### [STATED GOAL 1]
Scale the dataset entries starting at the line containing "Task: Click rank number 75 for Oman" and ending at the line containing "point(108,503)". Reproduce those lines with their requests, multiply every coordinate in the answers by 0.7, round to whole numbers with halves rounded up, and omit the pictures.

### [GIVEN TEXT]
========

Seeking G-d in the Aftermath of 10/7
maybe the journey to g-d is like a sukkah, a simple hut with open sides and roof
Religiously motivated terror desecrates and defames religion itself. It is sacrilege against God and the life He endowed with His image. (Rabbi Sacks, Not in God’s Name, p. 266)
I don’t think of the Quran as a horcrux for g-d. I don’t think it teaches Muslims to wage war and hate others for g-d’s glory, either. Muslim leaders did that, social brain hardwiring did that, not an inanimate object. I don’t think that g-d hates. Love cannot hate. We fail when we try to capture g-d and put him into human meaning like we put a corpse into a sarcophagus. G-d is not dead. G-d is not a body. G-d is not anything we can contain. I don’t think we can scapegoat Muslims for the actions of Hamas, ISIS, Daesh, Al Qaeda, Muslim Brotherhood, etc etc. I think that we can hold the Muslim community responsible for how they have allowed malignant narcissist incels poisoned by pathological hatred to hijack their religion — power to make change comes from taking responsibility for the present state of things.
The same Muslims who tell us they own the reputation of their prophet and therefore feel entitled to decapitate or maim or blind anyone who dares to tarnish his reputation also seem ok with literal Nazis invoking their religion to commit global terror and instigate pogroms at whim. Rather than address the rampant pedophilia and misogyny and severe incel behaviour within the ranks of radical islamist men, rather than address the rampant narcissism and contagion of dehumanisation that afflict large swaths of the male Muslim population, Muslims choose the ostrich — head in sand. When afflicted with a massive bad hijab problem amongst Muslim men, what does the Muslim world do? Turn hijab for women into a national identity, of course! Women die in Iran because men have bad hijab. The Quran does call men to modesty first—did you know that? Do you think rape and child marriage and murder modest behaviour for men? I do not. I would not cheer my son if he called to tell me he killed 10 human beings for the sport of hate. My son could not even kill a spider or a mouse as a young man living at home—he would capture them gently and give them safe passage to the outdoors, as his father taught him to do. I do not understand this Hamas behaviour that seems cruel and medieval.
The same Muslims who cheered the Salman Rushdie attack orgasmically on Facebook claim to want Israel to stand down in the name of humanitarian efforts for Gazans. The same Muslims who left 130 extreme comments on Facebook in response to my post saying Lars Vilks was human cry cruelty and demand humanitarian compassion + mercy. The same Muslims who went to Umrah and then Hajj no problem after the absolute monarch of Saudi Arabia ordered the brutal execution of Khashoggi on Turkish soil want me to feel moved for people who cheered the brutal genocide of Southern Israelis. Muslims, where was your mercy and humanitarian compassion, for Khashoggi, for the victims of Islamic regimes everywhere, for the victims of 10.7? Nowhere, your mercy for these victims of Islam is absent. That’s my deal breaker.

========

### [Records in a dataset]
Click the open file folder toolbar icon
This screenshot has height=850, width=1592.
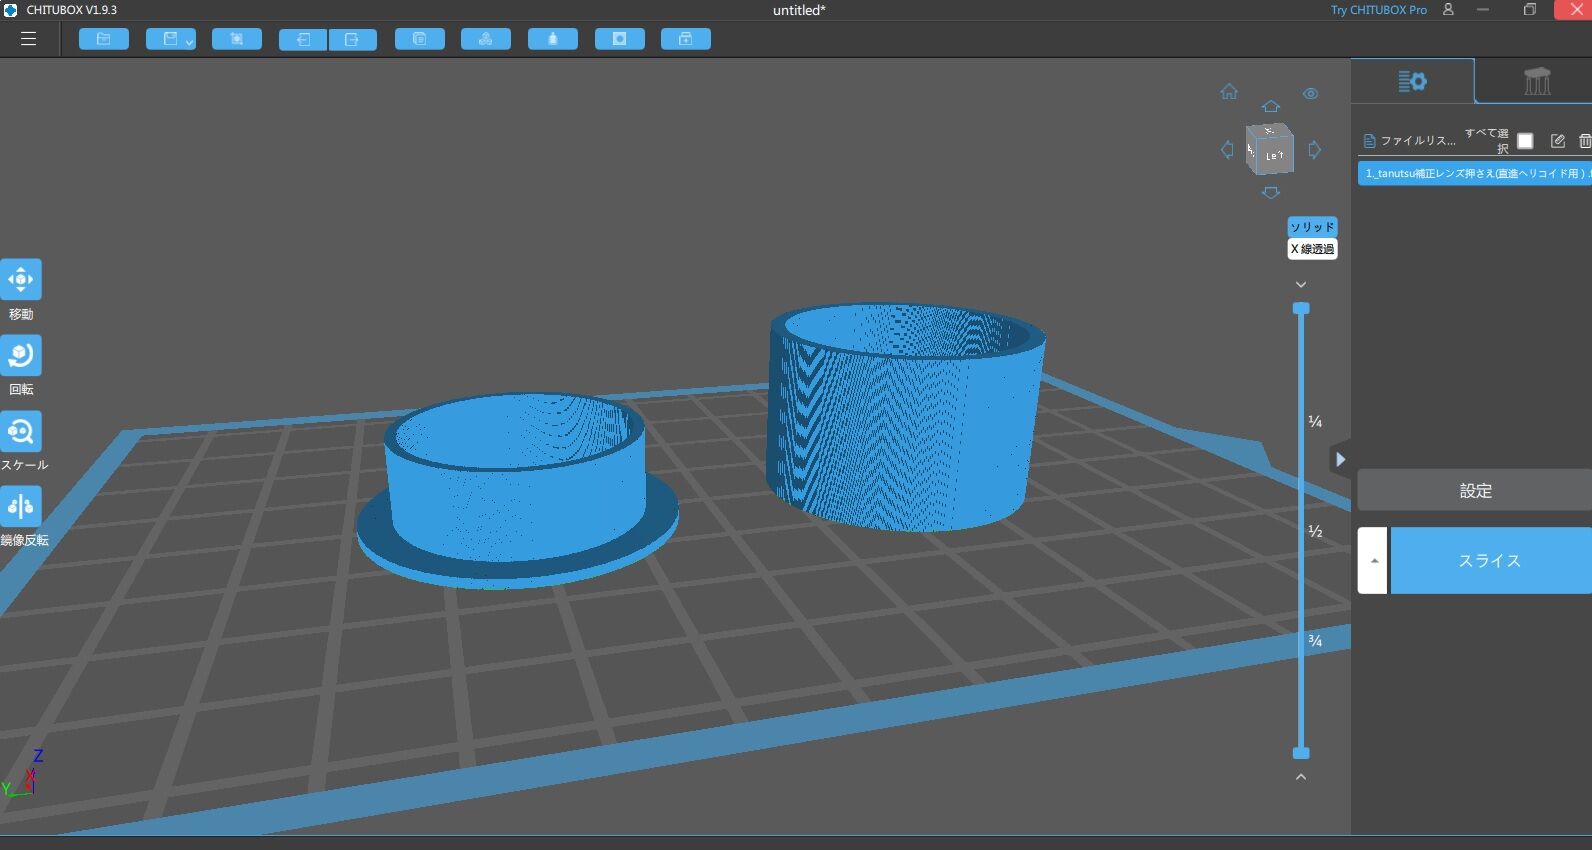coord(104,39)
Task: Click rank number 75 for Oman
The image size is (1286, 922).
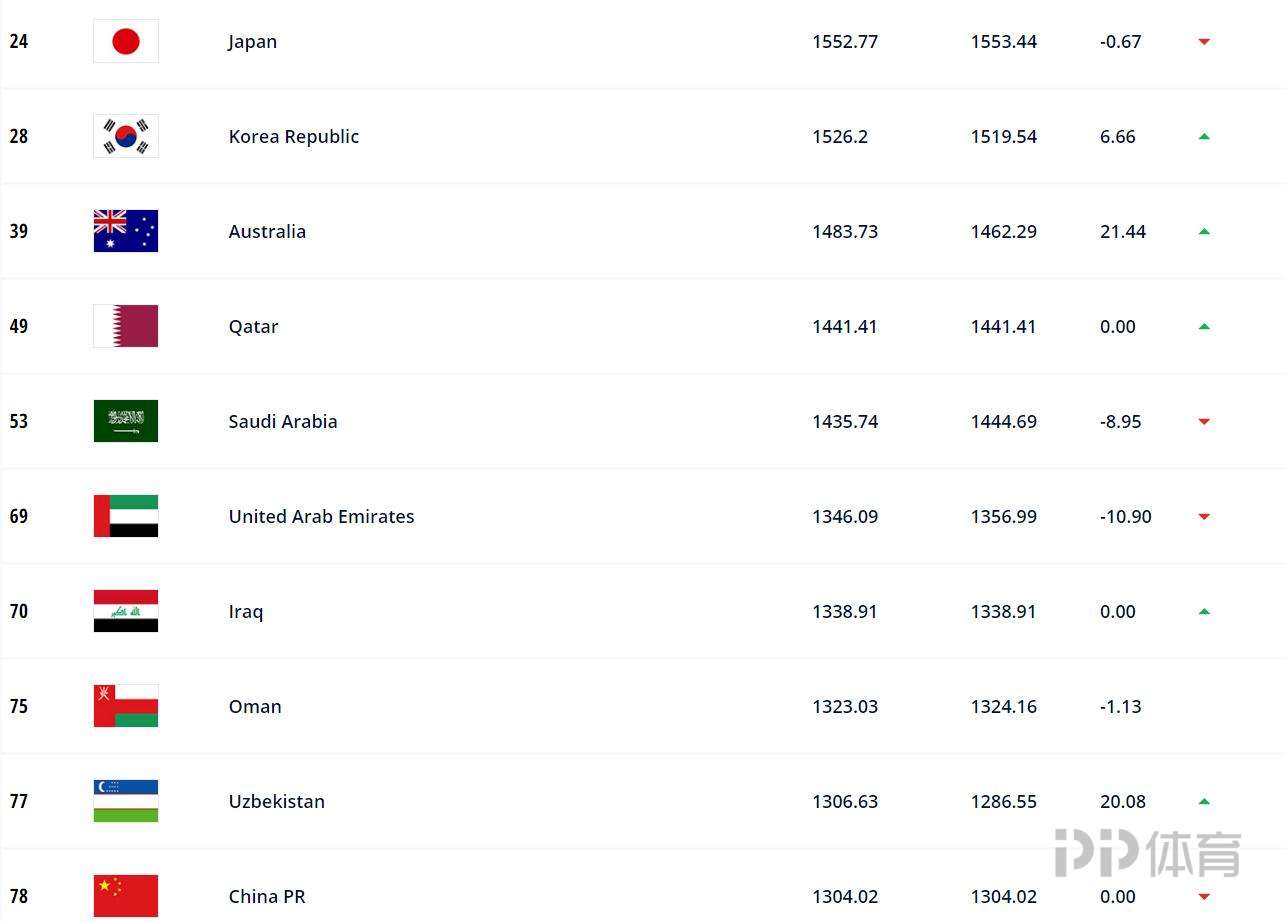Action: 19,707
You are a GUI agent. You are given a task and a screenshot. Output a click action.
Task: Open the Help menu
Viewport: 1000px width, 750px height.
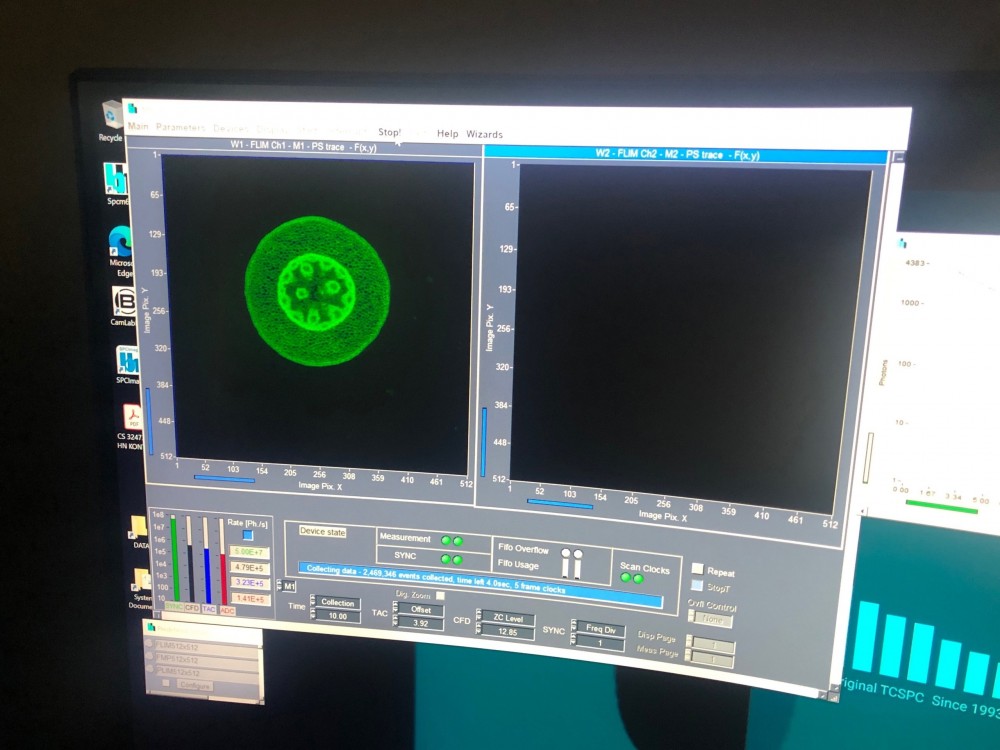point(447,133)
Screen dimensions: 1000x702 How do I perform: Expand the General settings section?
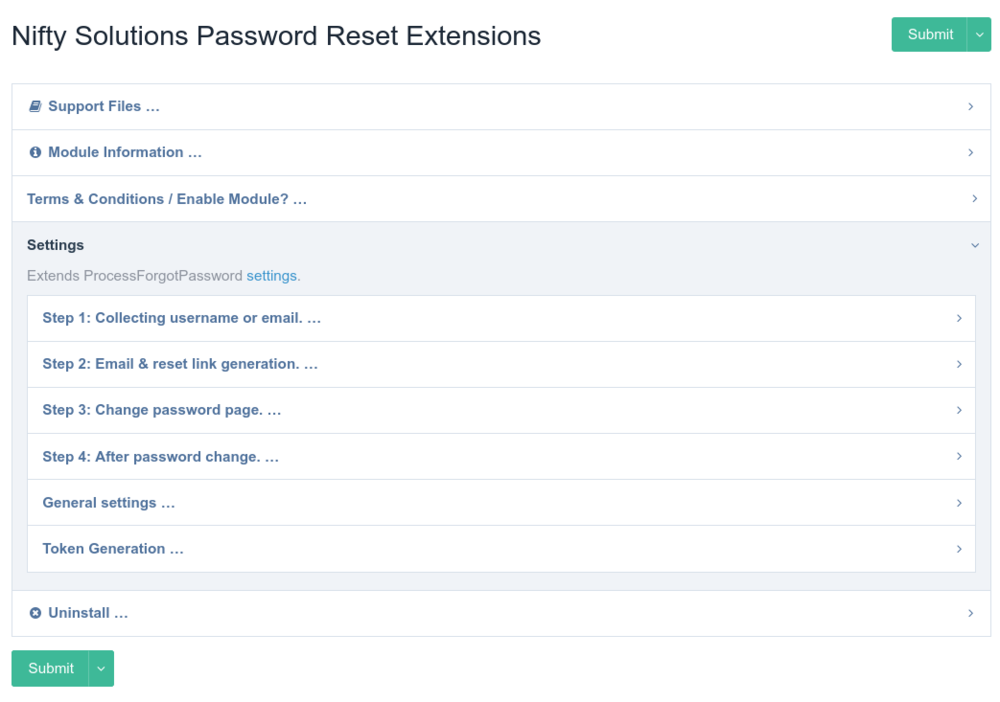point(108,503)

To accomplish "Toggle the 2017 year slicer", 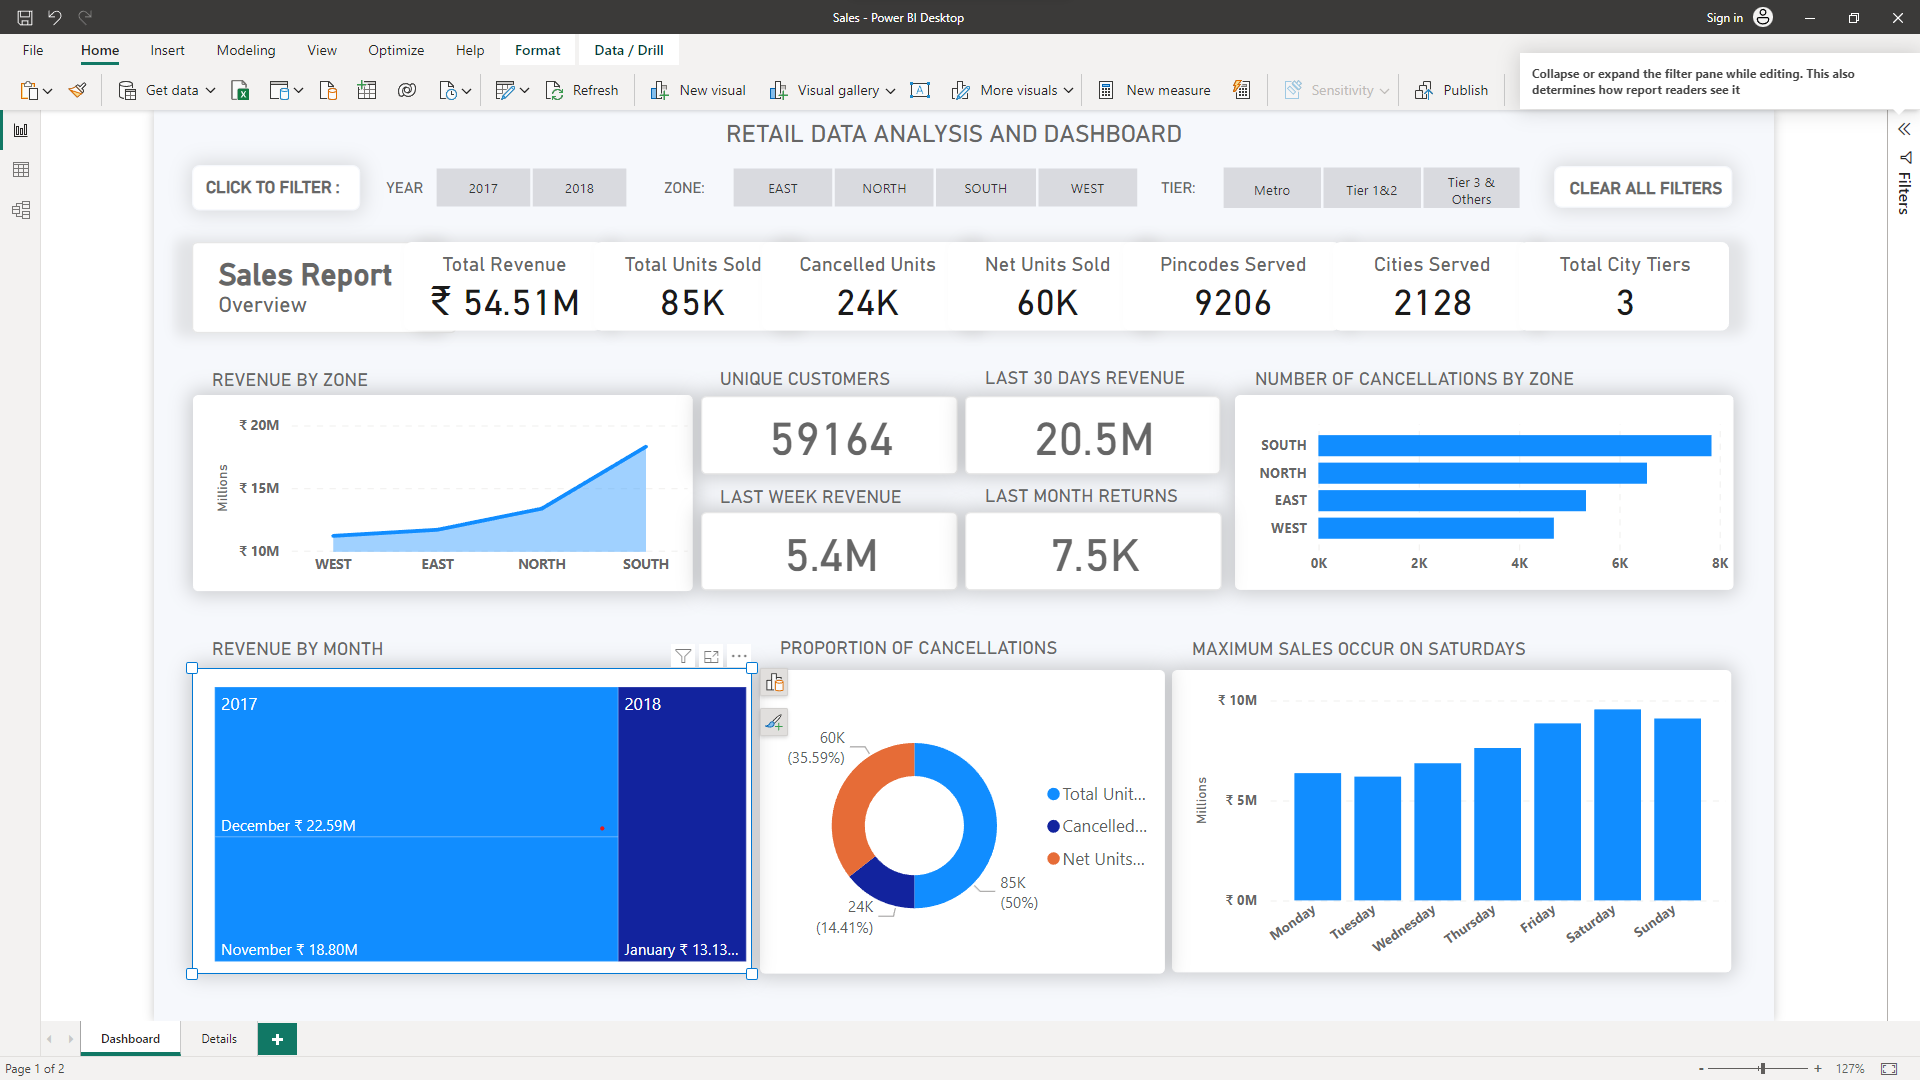I will (x=483, y=188).
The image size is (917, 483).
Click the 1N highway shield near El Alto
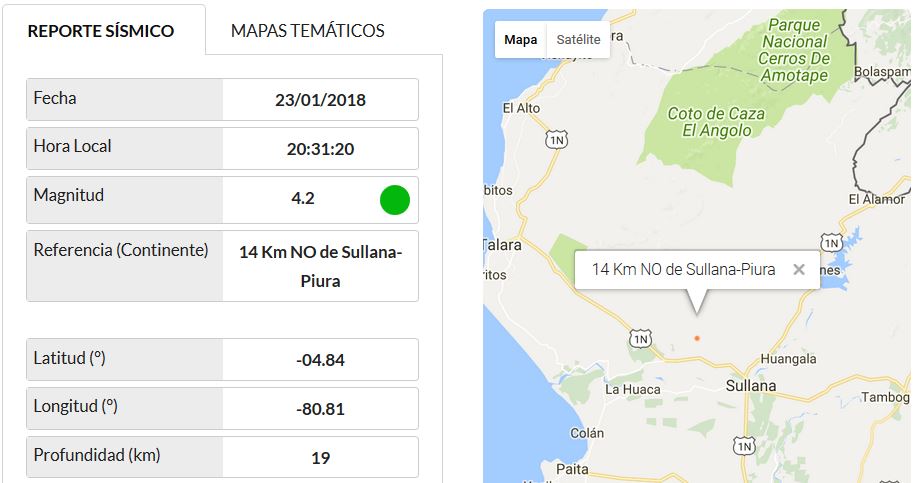tap(556, 140)
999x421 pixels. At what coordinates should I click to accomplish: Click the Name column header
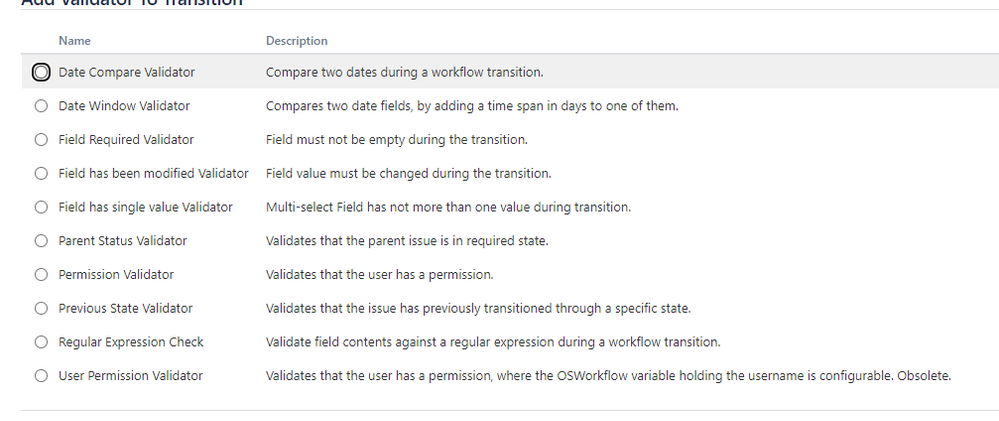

========

### [STATED GOAL 2]
The essay on seeking G-d after 10/7 says Muslims cannot be scapegoated for the actions of certain groups. List those groups.

### [WRITTEN ANSWER 1]
Task: Click rank number 75 for Oman
The image size is (1286, 922).
Action: 13,495
You are a GUI agent. You are given a task and a screenshot. Output a click action.
Task: Open the Help menu
Viewport: 1000px width, 750px height.
point(313,93)
Screen dimensions: 1000x702 How do I perform: Expand the General settings section?
point(76,352)

### [WRITTEN ANSWER 2]
Hamas, ISIS, Daesh, Al Qaeda, Muslim Brotherhood